# lab 0
group member: Donghan Yu, Ruohong Zhang, Zhiqing Sun
Question:
1. What device(s) are you setting up?
* We set up the Rasberry Pi 4
2. Did you run into any roadblocks following the instructions? What happened, and what did you do to fix the problem?
* We had unstable internet connection in the set up. We moved from classroom to our own lab and the internet was better.
3. Are all group members now able to ssh in to the device from their laptops? If not, why not? How will this be resolved?
* Yes. We can all ssh to the device.
4. What is your group's hardware management plan? For example: Where will the device(s) be stored throughout the semester? What will happen if a device needs physical restart or debugging? What will happen in the case of COVID lockdown?
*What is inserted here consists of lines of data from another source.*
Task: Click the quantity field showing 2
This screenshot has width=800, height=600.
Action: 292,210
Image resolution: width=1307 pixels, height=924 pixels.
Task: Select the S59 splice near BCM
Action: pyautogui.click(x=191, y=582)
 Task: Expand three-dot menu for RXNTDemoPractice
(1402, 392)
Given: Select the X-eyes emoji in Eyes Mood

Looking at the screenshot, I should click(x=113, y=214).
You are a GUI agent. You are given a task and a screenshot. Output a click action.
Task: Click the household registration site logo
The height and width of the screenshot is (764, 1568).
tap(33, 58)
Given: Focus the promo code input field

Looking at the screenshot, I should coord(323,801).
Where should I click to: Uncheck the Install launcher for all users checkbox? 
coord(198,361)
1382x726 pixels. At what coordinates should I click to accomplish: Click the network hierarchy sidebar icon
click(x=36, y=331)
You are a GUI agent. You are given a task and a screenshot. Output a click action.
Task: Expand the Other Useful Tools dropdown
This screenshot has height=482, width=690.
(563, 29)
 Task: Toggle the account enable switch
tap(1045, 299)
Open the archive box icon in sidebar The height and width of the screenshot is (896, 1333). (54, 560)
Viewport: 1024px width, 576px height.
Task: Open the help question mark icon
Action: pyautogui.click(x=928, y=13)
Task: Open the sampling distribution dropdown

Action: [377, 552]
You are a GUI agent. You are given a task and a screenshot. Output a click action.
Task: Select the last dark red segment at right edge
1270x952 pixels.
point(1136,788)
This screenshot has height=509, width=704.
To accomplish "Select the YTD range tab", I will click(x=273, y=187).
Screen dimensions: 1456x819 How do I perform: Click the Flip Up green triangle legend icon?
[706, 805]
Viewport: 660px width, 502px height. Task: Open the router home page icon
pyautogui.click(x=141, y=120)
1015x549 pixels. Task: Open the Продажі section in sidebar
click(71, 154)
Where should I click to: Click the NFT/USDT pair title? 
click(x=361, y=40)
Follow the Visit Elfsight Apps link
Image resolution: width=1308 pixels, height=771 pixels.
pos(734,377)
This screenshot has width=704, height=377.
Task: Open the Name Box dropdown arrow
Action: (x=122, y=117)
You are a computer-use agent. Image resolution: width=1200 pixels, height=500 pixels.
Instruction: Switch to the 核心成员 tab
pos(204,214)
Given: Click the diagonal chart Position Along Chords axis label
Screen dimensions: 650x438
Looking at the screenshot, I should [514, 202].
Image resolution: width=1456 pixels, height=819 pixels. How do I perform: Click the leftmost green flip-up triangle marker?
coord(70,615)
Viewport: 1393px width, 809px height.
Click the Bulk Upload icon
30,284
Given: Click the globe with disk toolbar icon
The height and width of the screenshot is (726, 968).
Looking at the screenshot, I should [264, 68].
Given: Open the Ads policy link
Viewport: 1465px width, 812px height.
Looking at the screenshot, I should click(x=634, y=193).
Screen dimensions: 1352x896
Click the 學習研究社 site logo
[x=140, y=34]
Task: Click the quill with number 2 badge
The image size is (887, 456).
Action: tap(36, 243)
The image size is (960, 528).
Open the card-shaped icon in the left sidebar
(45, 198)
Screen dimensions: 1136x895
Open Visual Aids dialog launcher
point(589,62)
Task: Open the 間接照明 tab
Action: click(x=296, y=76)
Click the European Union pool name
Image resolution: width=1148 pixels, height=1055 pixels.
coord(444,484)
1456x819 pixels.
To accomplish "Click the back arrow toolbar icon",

* We plan to put it into our own office with stable power and wifi. We keep our office locked to make it safe. In case of lockdown, we will move it to the living place of a member.
5. Now, you should be able to take a picture, record audio, run a basic computer vision model, and run a basic NLP model. Now, write a script that pipes I/O to models. For example, write a script that takes a picture then runs a detection model on that image, and/or write a script that . Include the script at the end of your lab report.
6. Describe what the script you wrote does (document it.)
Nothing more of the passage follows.